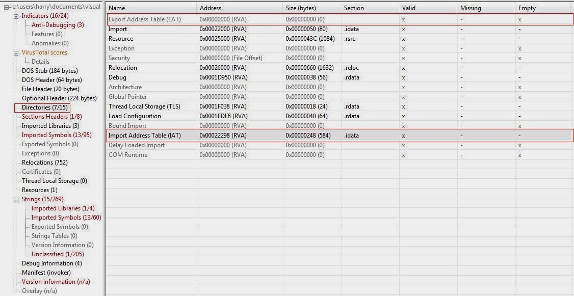Inspect the Relocations entry
The image size is (574, 296).
tap(43, 163)
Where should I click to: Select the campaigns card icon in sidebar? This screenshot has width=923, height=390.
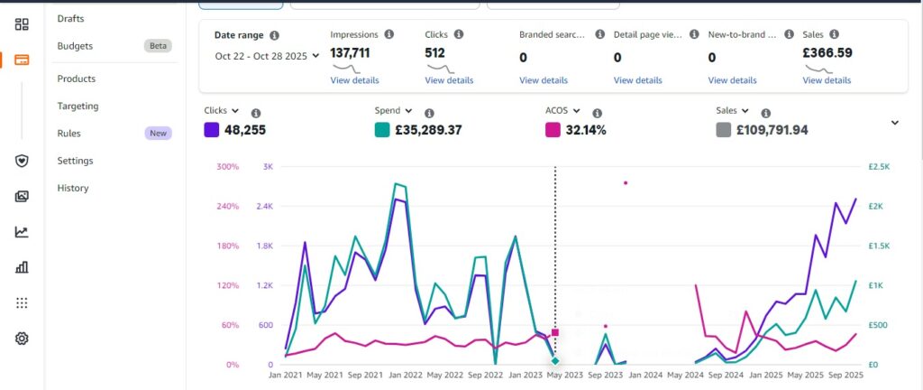point(22,60)
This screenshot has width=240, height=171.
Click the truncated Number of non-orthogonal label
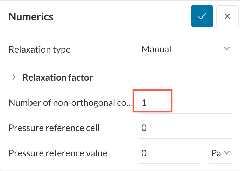pyautogui.click(x=71, y=103)
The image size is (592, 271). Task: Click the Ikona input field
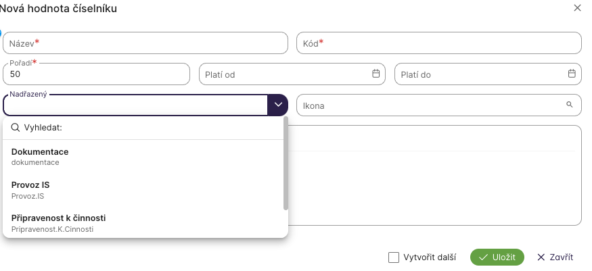point(430,105)
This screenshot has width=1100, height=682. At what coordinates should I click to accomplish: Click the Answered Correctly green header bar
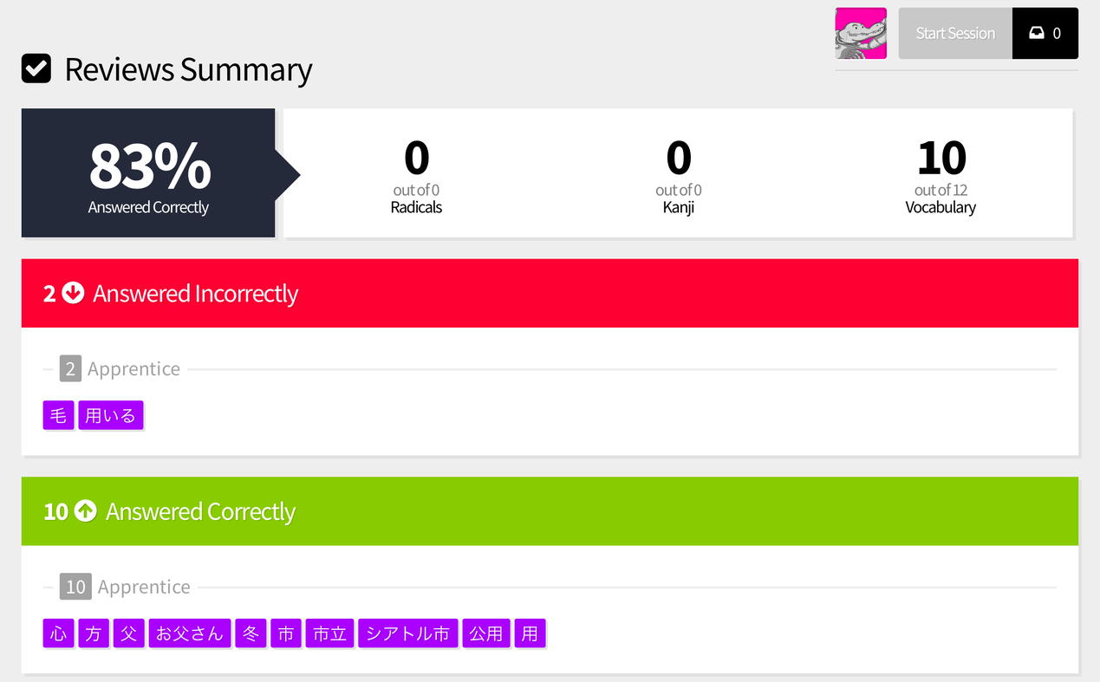(550, 511)
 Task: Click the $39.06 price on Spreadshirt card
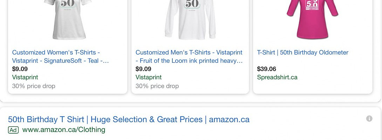tap(266, 69)
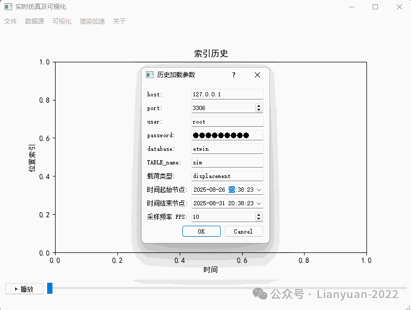Open the 数据源 menu
Image resolution: width=411 pixels, height=310 pixels.
(35, 21)

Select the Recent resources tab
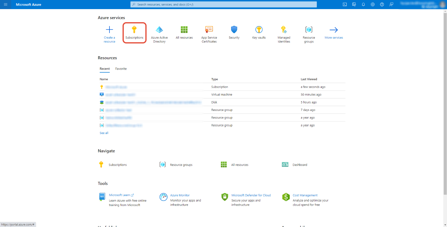coord(105,69)
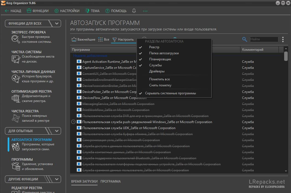
Task: Click the Programs uninstall box icon
Action: [16, 166]
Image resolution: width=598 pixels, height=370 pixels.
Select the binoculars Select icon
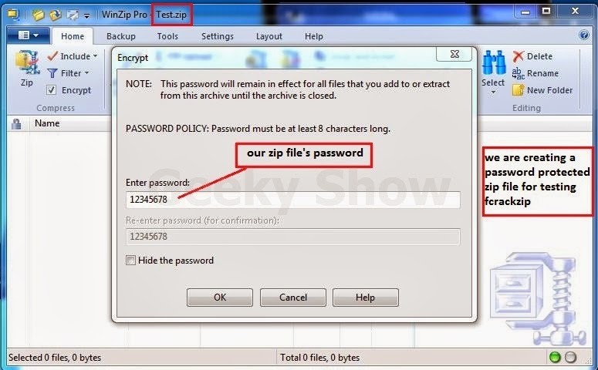click(493, 63)
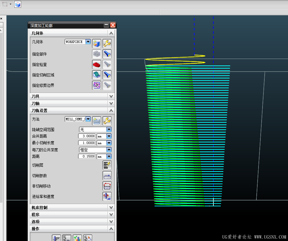Click the 指定修剪边界 trim boundary icon

click(x=97, y=85)
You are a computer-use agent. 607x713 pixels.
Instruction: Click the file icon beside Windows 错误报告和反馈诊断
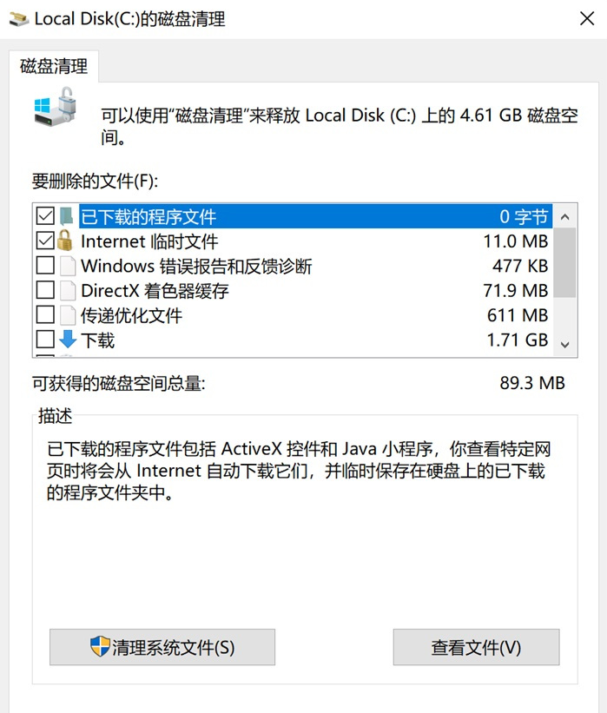pyautogui.click(x=67, y=266)
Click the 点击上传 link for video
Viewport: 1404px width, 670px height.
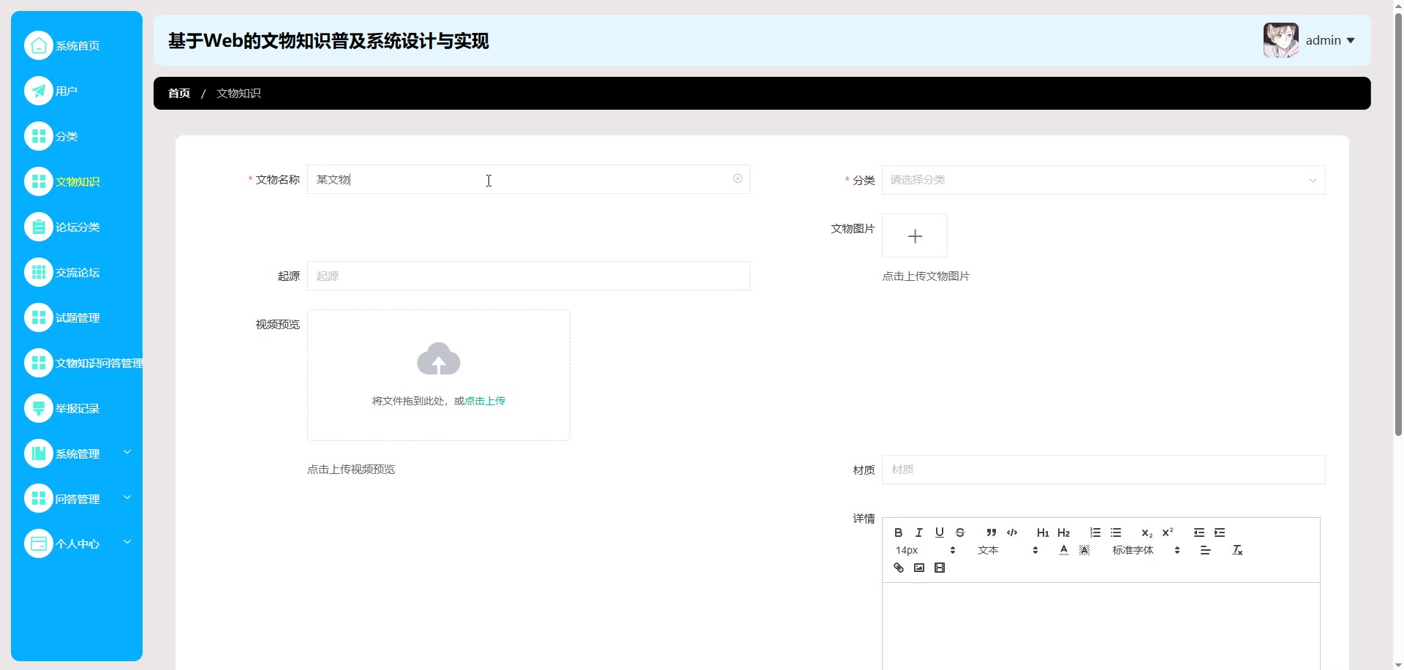click(485, 401)
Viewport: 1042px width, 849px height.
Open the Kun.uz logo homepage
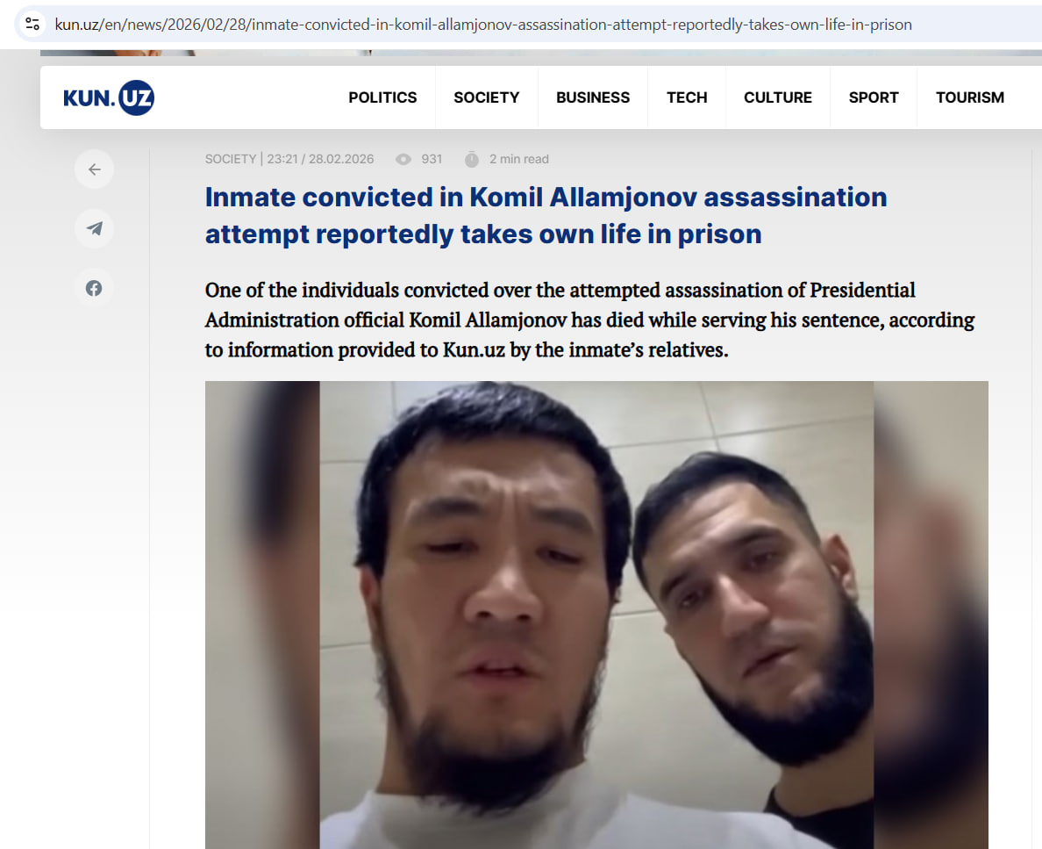[x=109, y=97]
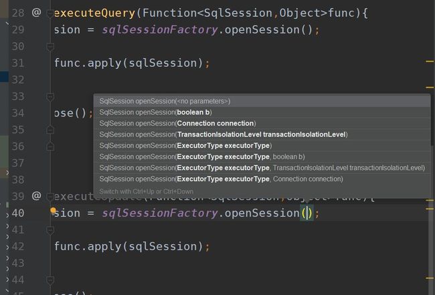Collapse the code block at line 34

(x=50, y=112)
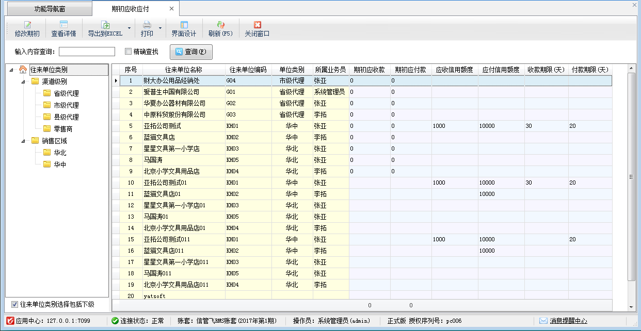Toggle 往来单位类别选择包括下级 checkbox

[14, 304]
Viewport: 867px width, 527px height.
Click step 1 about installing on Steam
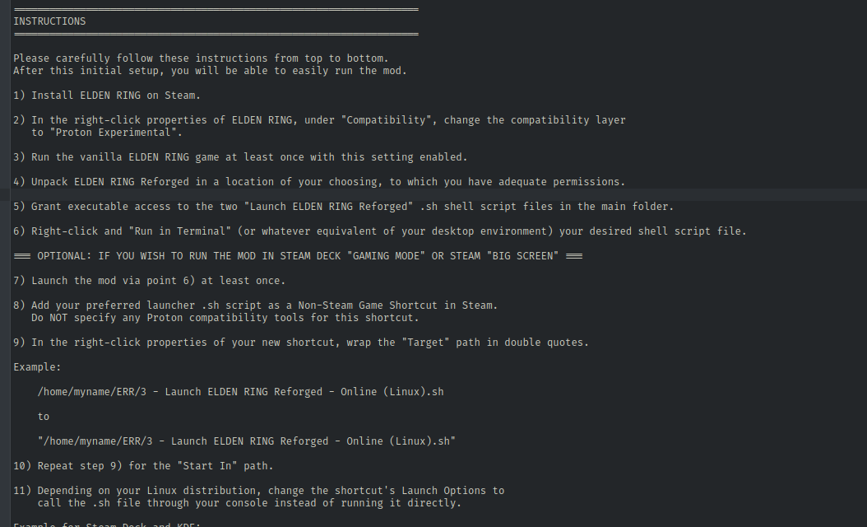[107, 96]
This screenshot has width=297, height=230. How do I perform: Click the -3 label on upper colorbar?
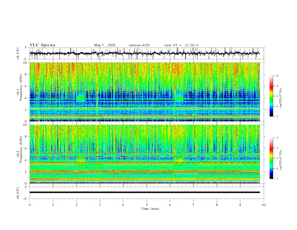tap(276, 76)
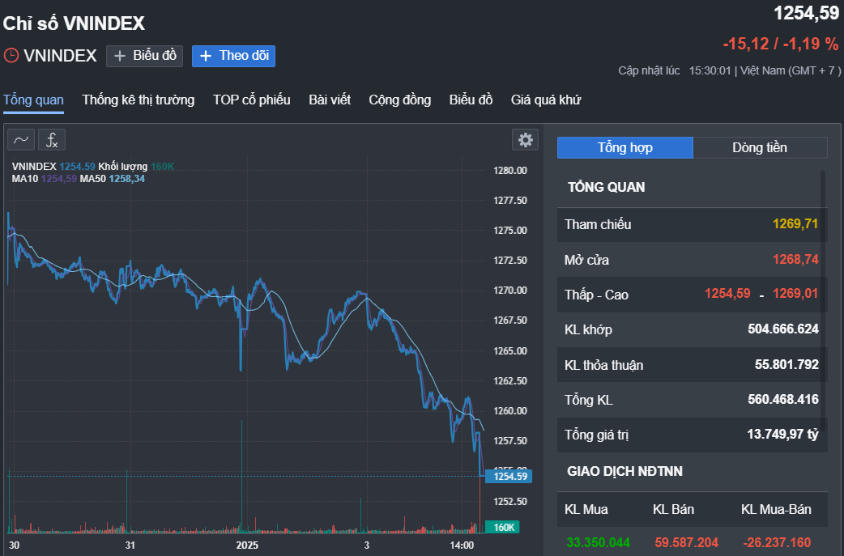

* * *

#### WHAT YOU ARE ASKED TO DO:
A faithful copy is needed of the lines from the one containing "You are a computer-use agent. 607x713 pixels." through the last line of the data above, with pictures left out.

#### SOLVED PROBLEM:
You are a computer-use agent. 607x713 pixels.
Instruction: Click the file icon beside Windows 错误报告和反馈诊断
pyautogui.click(x=67, y=266)
Click the 点击上传 link for video
Viewport: 1404px width, 670px height.
click(485, 401)
Viewport: 1042px width, 849px height.
Open the Kun.uz logo homepage
[x=109, y=97]
Collapse the code block at line 34

(x=50, y=112)
Toggle 往来单位类别选择包括下级 checkbox

[14, 304]
Viewport: 867px width, 527px height.
Click step 1 about installing on Steam
[107, 96]
This screenshot has width=297, height=230. How do I perform: Click the -3 label on upper colorbar?
tap(276, 76)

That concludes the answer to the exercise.